-- Fragmento seleccionado --

Umbral fue a aquel programa de la Milá a hablar de su libro y armó un pollo colosal porque la conversación fue por otros derroteros: fue faltón, vanidoso y contumaz, eso es cierto, pero también fue Francisco Umbral, es decir, levantisco, rutilante e histórico. Lleno de gracia como la virgen María. Decisivo como Iniesta.
Cada uno monta el circo que le permite su talento. A favor.
Desde entonces las cosas han perdido un poco de brillo. Ahora los autores han encontrado formas más ignominiosas de acosarnos para que les hagamos casito.
Recuerdo a un columnista ya no tan joven que te enviaba por WhatsApp cada texto que escribía y te instaba a leerlo con algún cebo barato ("ahí contesto a una cosa que dijiste el otro día"), o falso ("me interesa mucho tu opinión"), o poético ("lo de hoy, que espera tu mirada") o lisonjero ("te he sacado en las negritas").
Hay quien incluso ha montado grupúsculos de amigos, que es como llaman ahora a las empresas cooptadoras o a las asociaciones desesperadas, para leerse, reseñarse y auparse entre sí, unos a cambio de los otros. Pobre gente.
Da igual la pompa que se den. Da igual que se autodenominen "generación". Al final del día, todos sabemos quiénes son.

-- Reto A --
Contesta estas preguntas sobre el fragmento:
(i) ¿A qué programa fue Umbral a hablar de su libro?
(ii) ¿Por qué medio enviaba el columnista cada texto que escribía?
(iii) ¿Para qué han montado algunos grupúsculos de amigos?
-- Reto B --
Indica si cada afirmación concuerda con el fragmento y cita las palabras que lo deciden:
(i) Umbral armó un pollo porque la conversación se desvió de su libro.
(ii) El columnista que se recuerda era muy joven.
(iii) Desde entonces las cosas han ganado brillo.
-- Reto C --
Reproduce sin cambios el pasaje del fragmento que empieza con "Desde entonces las" y sigue hasta "les hagamos casito.".
Responde apoyándote únicamente en el fragmento.

-- Datos --
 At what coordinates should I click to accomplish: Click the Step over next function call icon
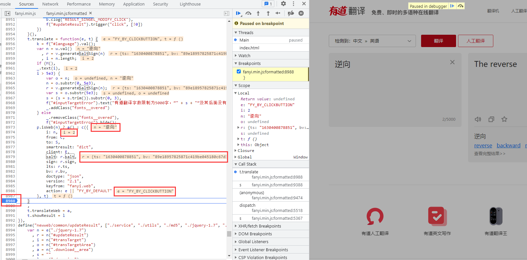coord(248,13)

-- Resultado del ejercicio A --
(i) Fue al programa de la Milá.
(ii) Los enviaba por WhatsApp.
(iii) Los han montado para leerse, reseñarse y auparse entre sí, unos a cambio de los otros.

-- Resultado del ejercicio B --
(i) Sí: "armó un pollo colosal porque la conversación fue por otros derroteros".
(ii) No: "un columnista ya no tan joven".
(iii) No: "Desde entonces las cosas han perdido un poco de brillo".

-- Resultado del ejercicio C --
Desde entonces las cosas han perdido un poco de brillo. Ahora los autores han encontrado formas más ignominiosas de acosarnos para que les hagamos casito.